# INSTRUCTIONS TO FOLLOW
The whole listing below should be printed again exactly, with no images.

# EXTRACTED INFORMATION
==========
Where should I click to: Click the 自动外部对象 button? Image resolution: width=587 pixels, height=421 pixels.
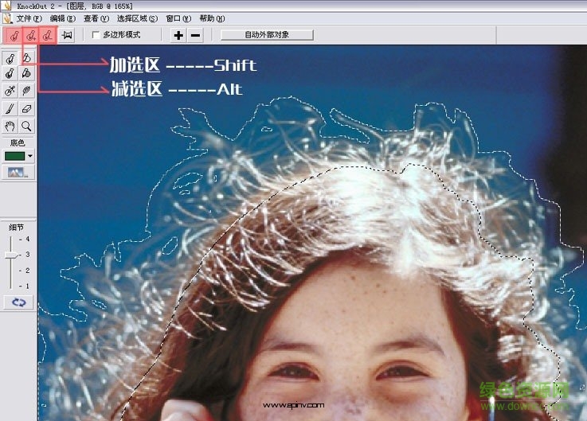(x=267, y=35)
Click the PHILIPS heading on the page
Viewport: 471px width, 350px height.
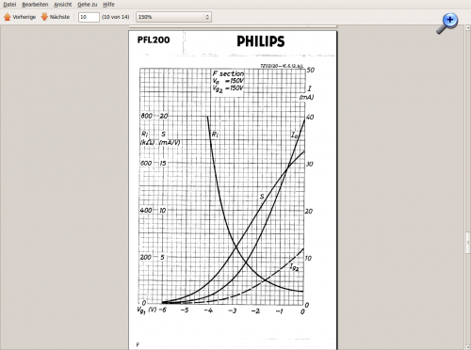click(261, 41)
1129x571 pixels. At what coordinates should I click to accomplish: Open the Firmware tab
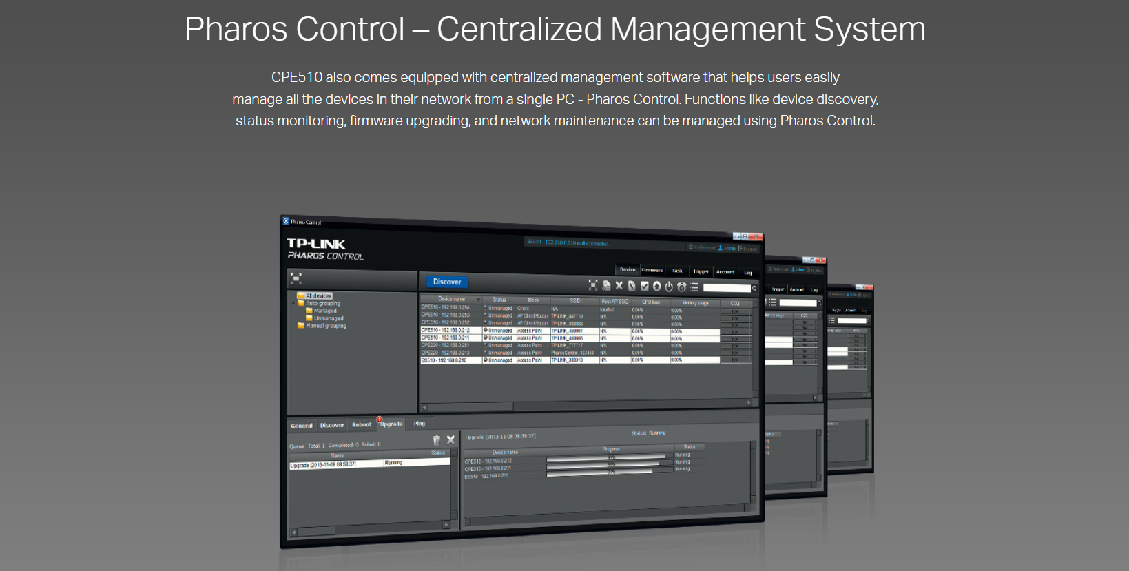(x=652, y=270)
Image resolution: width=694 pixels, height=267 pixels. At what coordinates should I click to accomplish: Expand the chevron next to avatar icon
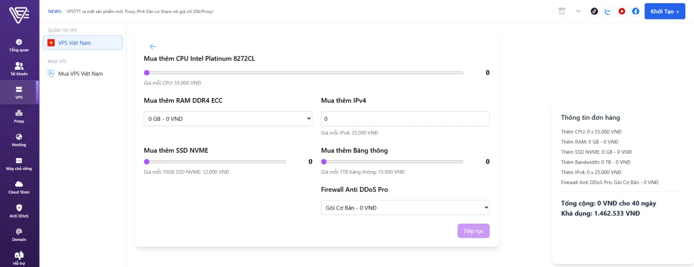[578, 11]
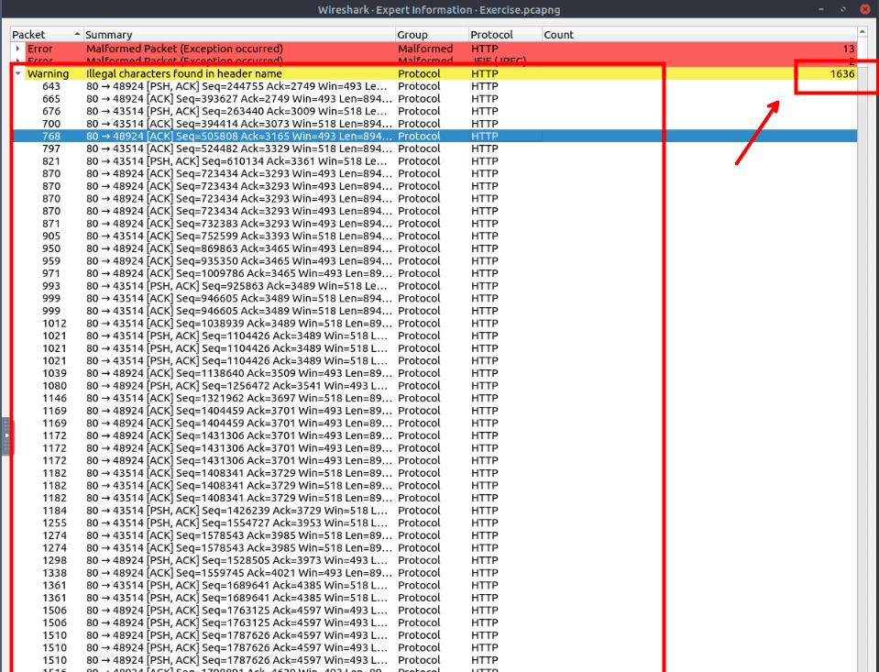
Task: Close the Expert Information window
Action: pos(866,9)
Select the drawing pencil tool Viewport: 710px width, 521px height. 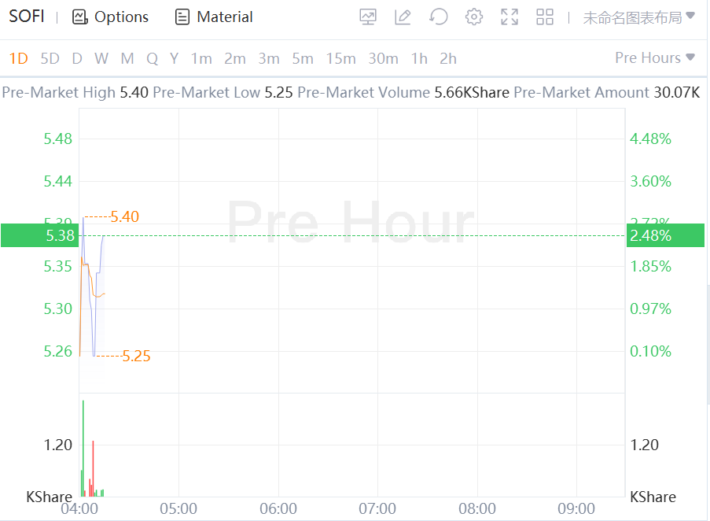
==========
# ANSWER
Where should I click to: Click the 自动外部对象 button? Image resolution: width=587 pixels, height=421 pixels.
(x=267, y=35)
Click the PHILIPS heading on the page
Viewport: 471px width, 350px height.
click(261, 41)
1129x571 pixels. At what coordinates should I click to accomplish: Open the Firmware tab
(x=652, y=270)
Image resolution: width=694 pixels, height=267 pixels. At what coordinates should I click to accomplish: Expand the chevron next to avatar icon
[578, 11]
Task: Close the Expert Information window
Action: pos(866,9)
Select the drawing pencil tool Viewport: 710px width, 521px height. 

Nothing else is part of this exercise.